She sits down for lunch, and pulls a gluten-free concoction of squid from her bag, complete with a side of clementine.
Deanna Williams, a junior international studies major, explained that she was diagnosed with celiac disease in the 8th grade.
UCLA Health defines the disease as a “chronic, autoimmune digestive disorder that results in inflammation of the small intestine of genetically-susceptible individuals when they ingest gluten.” The disease is diagnosed by a blood test.
Walking down the aisles of any chain grocery store one will find that the shelves are littered with a growing number of gluten-free products.
A 2015 survey conducted by Packaged Facts found that over a five year period leading up to 2014, the market for gluten-free products increased by 34 percent.
“For a month straight, all I ate at school was salads and rice cake peanut butter and jelly, which wasn’t appetizing after a week,” Williams said.
Williams brings her lunch from home almost every day and tries to stick to the same restaurants she knows are safe when going out to eat, in fear of receiving contaminated food.
Williams said she has only eaten at an on-campus restaurant once.

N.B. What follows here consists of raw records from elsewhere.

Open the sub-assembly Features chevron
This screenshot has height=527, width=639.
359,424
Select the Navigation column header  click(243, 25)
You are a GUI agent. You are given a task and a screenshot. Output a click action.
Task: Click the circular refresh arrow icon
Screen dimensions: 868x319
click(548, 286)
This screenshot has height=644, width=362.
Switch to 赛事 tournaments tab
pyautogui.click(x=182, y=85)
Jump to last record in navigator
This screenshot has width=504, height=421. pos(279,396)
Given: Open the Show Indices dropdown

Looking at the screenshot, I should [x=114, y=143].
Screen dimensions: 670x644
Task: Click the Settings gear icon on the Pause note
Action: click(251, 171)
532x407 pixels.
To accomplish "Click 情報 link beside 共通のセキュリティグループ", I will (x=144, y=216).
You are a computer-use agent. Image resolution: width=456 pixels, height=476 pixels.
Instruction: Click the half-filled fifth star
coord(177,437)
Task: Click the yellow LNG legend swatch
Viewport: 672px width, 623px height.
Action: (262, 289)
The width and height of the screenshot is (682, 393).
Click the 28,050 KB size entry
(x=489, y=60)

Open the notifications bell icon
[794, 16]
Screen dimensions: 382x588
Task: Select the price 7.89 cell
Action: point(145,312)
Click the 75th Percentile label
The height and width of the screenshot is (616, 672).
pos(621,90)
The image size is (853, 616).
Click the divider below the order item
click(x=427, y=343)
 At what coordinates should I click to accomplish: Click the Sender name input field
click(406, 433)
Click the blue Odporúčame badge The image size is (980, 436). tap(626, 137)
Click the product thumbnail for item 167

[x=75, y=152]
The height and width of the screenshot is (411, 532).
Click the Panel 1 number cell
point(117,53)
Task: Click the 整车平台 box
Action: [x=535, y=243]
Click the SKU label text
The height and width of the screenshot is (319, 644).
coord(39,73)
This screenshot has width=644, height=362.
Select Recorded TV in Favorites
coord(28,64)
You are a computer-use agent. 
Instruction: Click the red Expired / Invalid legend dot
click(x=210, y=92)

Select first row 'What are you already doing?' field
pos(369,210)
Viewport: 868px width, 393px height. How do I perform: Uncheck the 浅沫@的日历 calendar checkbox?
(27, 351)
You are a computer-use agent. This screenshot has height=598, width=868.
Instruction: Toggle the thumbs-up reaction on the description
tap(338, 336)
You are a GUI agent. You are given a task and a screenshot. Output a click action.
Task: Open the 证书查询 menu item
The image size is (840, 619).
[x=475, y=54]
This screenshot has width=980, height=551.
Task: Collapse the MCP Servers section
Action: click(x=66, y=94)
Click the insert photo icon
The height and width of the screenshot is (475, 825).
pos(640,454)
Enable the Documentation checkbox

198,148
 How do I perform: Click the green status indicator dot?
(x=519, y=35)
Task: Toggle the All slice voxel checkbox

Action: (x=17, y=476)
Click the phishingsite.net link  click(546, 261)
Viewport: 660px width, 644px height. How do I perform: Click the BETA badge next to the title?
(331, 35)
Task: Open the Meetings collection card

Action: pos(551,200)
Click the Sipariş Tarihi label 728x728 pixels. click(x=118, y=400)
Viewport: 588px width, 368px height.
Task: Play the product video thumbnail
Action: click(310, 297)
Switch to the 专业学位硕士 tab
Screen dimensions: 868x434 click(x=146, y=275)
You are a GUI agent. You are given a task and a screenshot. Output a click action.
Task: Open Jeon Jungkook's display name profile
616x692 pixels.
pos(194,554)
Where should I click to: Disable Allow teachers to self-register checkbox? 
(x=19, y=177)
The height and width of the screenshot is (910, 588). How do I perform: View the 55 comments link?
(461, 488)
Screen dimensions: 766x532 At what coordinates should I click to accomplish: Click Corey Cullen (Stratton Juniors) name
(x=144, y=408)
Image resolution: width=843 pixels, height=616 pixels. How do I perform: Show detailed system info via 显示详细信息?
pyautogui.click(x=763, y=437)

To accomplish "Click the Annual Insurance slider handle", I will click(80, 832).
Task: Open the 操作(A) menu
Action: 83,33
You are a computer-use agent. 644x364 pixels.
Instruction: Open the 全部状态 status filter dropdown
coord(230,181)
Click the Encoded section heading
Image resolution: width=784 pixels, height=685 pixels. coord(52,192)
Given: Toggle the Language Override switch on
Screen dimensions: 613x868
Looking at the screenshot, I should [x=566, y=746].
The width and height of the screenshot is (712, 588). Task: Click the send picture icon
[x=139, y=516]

“When I was talking to people I felt as if they didn’t know exactly what I was talking about and there weren’t as many options as I would have been comfortable with,” Williams said. “It’s not really their fault, it’s me and my personal preference.”
Debra Pearce, a professor who specialized in biochemical nutrition, pointed out that many people aren’t even aware of the differences between celiac disease, wheat-allergies and gluten sensitivities.
Celiac disease, according to UCLA Health, affects 1 in 133 people, making it the most common autoimmune disease in the U.S.
Despite growing awareness, 80 percent of individuals with celiac disease remain undiagnosed.
On the other hand, wheat-allergies work much like other allergy-related disorders and the individual affected may not even be allergic to the gluten component of wheat itself. It is not an autoimmune disease, and it is differentiated from celiac disease through a series of tests.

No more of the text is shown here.